One of the things that seems to work well is forcing human interaction by using a variable graphic with randomly generated text that has to be manually entered.  This technique helps prevent bot scripts and other automated means of hijacking things as the graphics are very hard, if not impossible (currently) to interpret without the aid of Computer #1 (the human brain).

On my website the forms actually submit to a repository that I then scan with my own program.  It filters off all but the legit looking posts, then passes them to me for approval where I can then either manually, or automatically have it posted up on the site under the actual approved file name with a digital checksum for verification (that way if the form is hacked, I get notified and the hacked form is dumped and replaced automatically).

Of course, my website gets relatively low volume due to it's rather niche appeal (Cyber Forensics).  Even the email addresses on mine use an encryption to prevent them from being scooped up.
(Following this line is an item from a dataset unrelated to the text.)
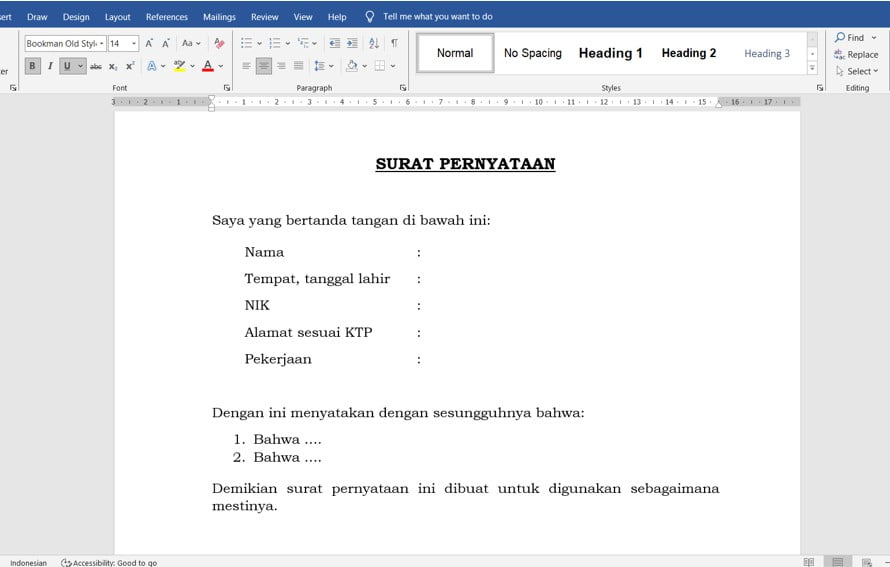Click the Tell me what you want field
The image size is (890, 567).
tap(437, 17)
If you are interested in how I managed this, drop me a private email.  I'd rather not post the specifics here for obvious reasons.
 

[Stef]

Hi Ted!
Thanks for the input! Your system sounds almost bullet-proof! Though a bit complicated. I think I can imagine how it works. However, since the last "repair" our contact form seems to be safe and is working well. I will fall back to your solution if trouble should be brewing again, if that's okay with you. I just don't want to meddle into a system that seems to be working fine. Thank you very much for your help though!!